Märchen und Albtraum: "Doktor Garin" von Vladimir Sorokin
Wer das Werk des 68-jährigen Russen, der in seiner Heimat in der Vergangenheit immer wieder Angriffen ausgesetzt war und heute in Berlin lebt, schon länger verfolgt, wird Doktor Garin schon 2012 in Sorokins Roman "Der Schneesturm" begegnet sein. Damals versuchte er sich mit dem rettenden Impfstoff in ein Dorf durchzuschlagen, in dem eine Seuche die Bewohner zu Zombies machte. Manche Details von damals, von "lebendgebärenden" Stoffen bis zu Zwergen, Riesen und biomorphologischen Neuschöpfungen, begegnen einem nun wieder.

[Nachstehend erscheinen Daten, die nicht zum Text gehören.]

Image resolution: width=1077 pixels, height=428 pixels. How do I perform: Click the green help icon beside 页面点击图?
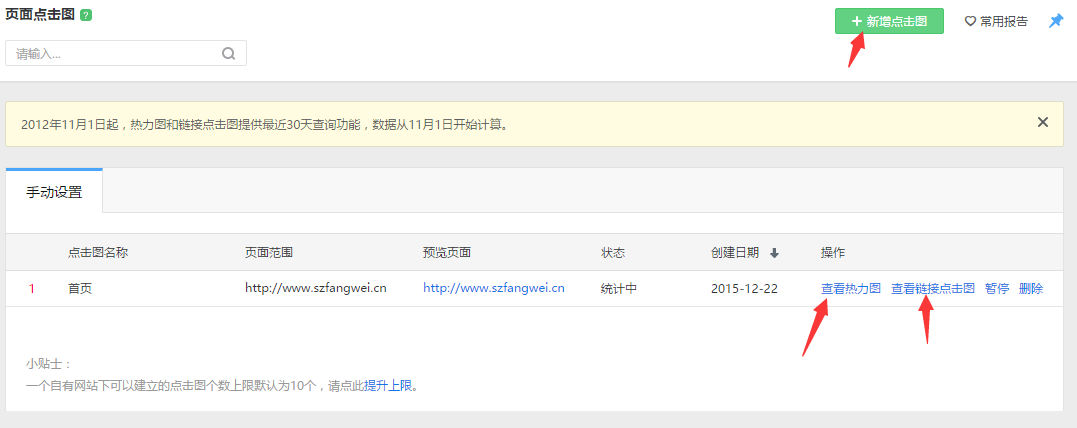pos(86,17)
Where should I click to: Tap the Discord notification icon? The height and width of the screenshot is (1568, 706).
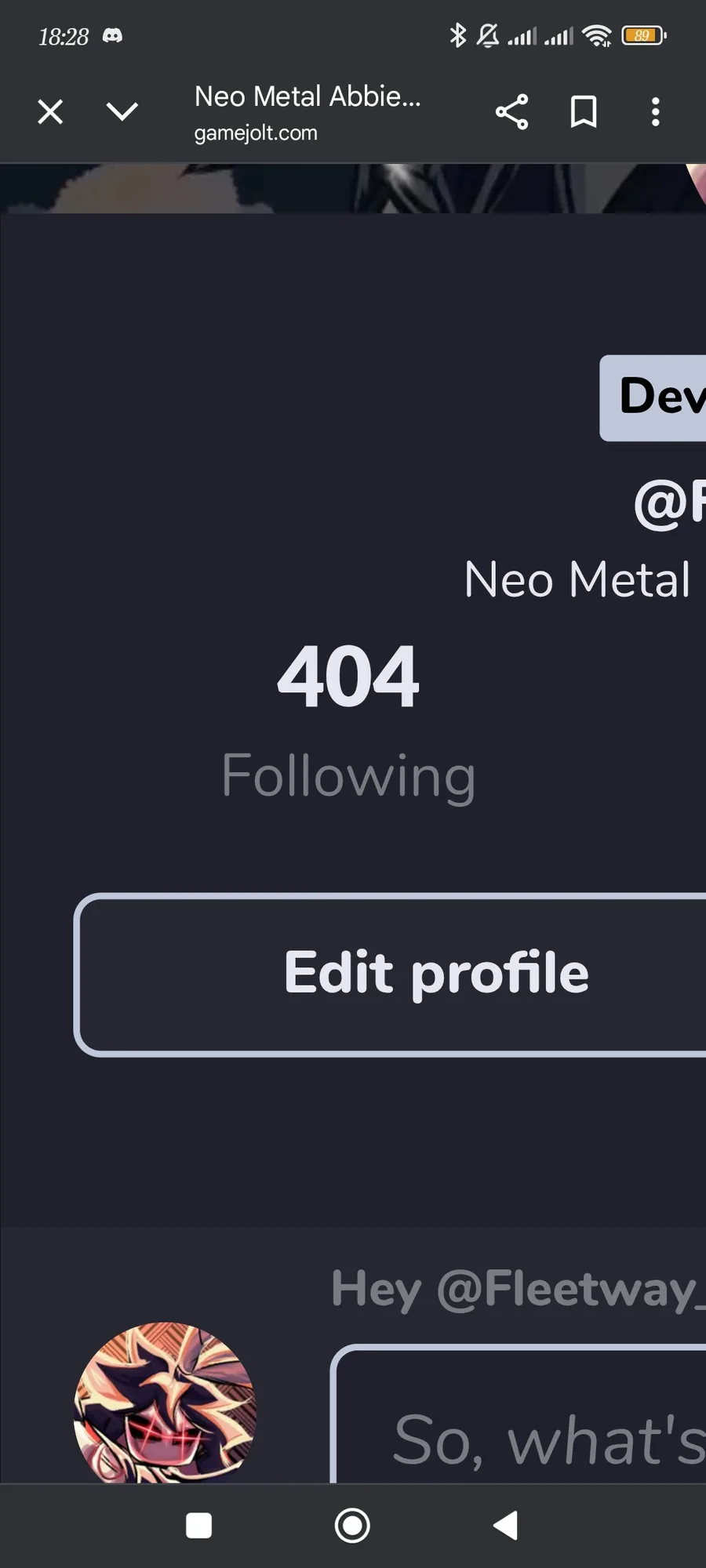112,36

Garin, dem seine abgefrorenen Füße durch Titanprothesen ersetzt wurden, leitet nun eine Spezialklinik im Altaigebirge. Ganz speziell sind vor allem die V.I.P.-Patienten. Sie heißen Donald, Wladimir, Emmanuel und Angela, Silvio, Shinzo, Boris und Justin. Es sind nicht exakt jene einstigen Weltpolitiker, an die man sofort denken muss, sondern genetisch verfremdete Nachzüchtungen, die als "political beings" nur aus riesigen Hinterteilen mit Extremitäten bestehen, allerdings alle Allüren ihrer Vorbilder aufweisen und sich Vorwürfe gefallen lassen müssen, es mit der Welt so richtig versch... zu haben.

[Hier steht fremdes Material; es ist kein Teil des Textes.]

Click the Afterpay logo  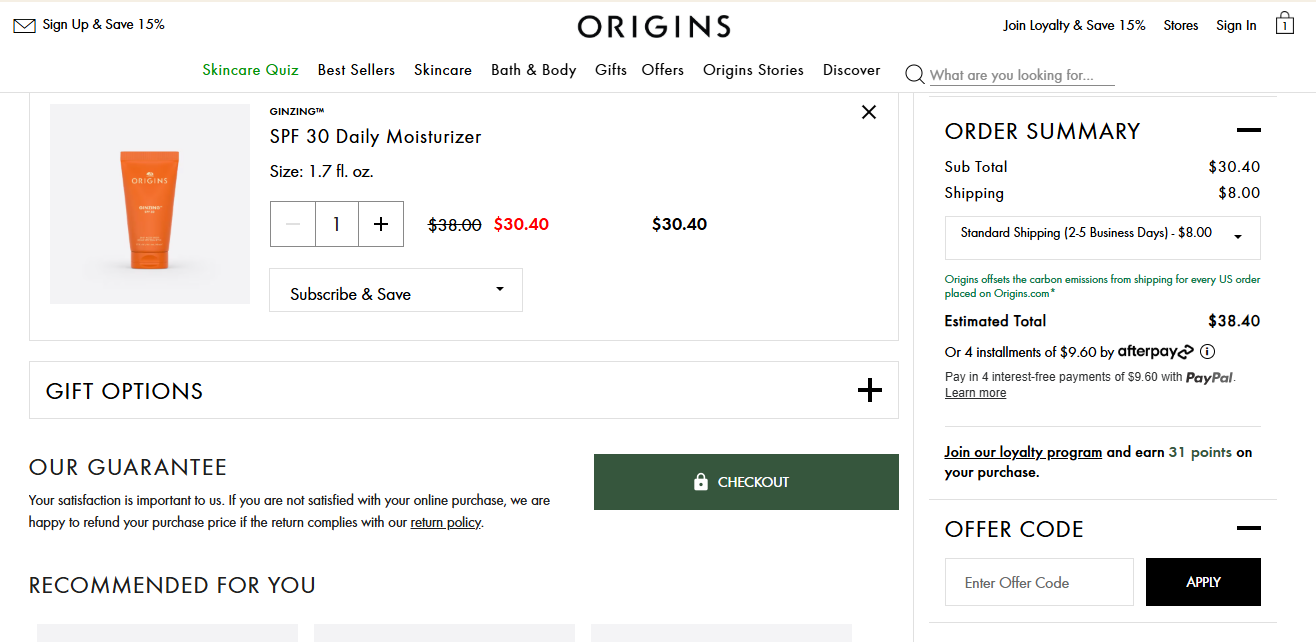1154,351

Sorokins literarische Fantasie ist mitunter orgiastisch und obszön - doch nicht obszöner als die Wirklichkeit, würde er wohl entgegenhalten. Wenn Wladimir auf alles und jedes nur mit seinem Stehsatz "Ich war's nicht" antwortet, Silvio einen Widersacher in einer Ehrensache zum Duell fordert und ersticht, Donald vor allem mit rüdem Umgangston und lautem Furzen auffällt, dann sind das Erfindungen, die eindeutig von den Vorbildern inspiriert sind.
Das etwas über 100 Seiten lange erste Kapitel ist der originellste und überzeugendste Teil des fast 600-seitigen Romans. Der seltsame Sanatoriumsalltag im Altaigebirge, bei dem eine Art Elektroschocktherapie eine wichtige Rolle spielt, wird durch ein Grenzscharmützel beendet, das mit Atombomben ausgetragen wird. Garin flieht mit Ärzten, Patienten und seiner geliebten Assistentin Mascha auf riesigen Biorobotern, die wegen der Ähnlichkeit ihres kantigen Gesichts mit dem bekannten russischen Dichter "Majakowskis" genannt werden.

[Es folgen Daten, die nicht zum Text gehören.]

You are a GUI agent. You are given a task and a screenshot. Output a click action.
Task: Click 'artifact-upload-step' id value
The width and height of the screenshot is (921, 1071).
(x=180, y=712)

Es beginnt ein Roadtrip ohne befestigte Straßen, durch eine Landschaft, in der mit Raketenwerfern bestückte Banditen noch das Harmloseste sind, das einem begegnen kann. Nicht zufällig erinnern die Verhältnisse in Sorokins Zukunft an die Verheerungen des Dreißigjährigen Kriegs, in denen Hungersnot und das Gesetz des Stärkeren regieren und Willkür und Anarchie herrschen.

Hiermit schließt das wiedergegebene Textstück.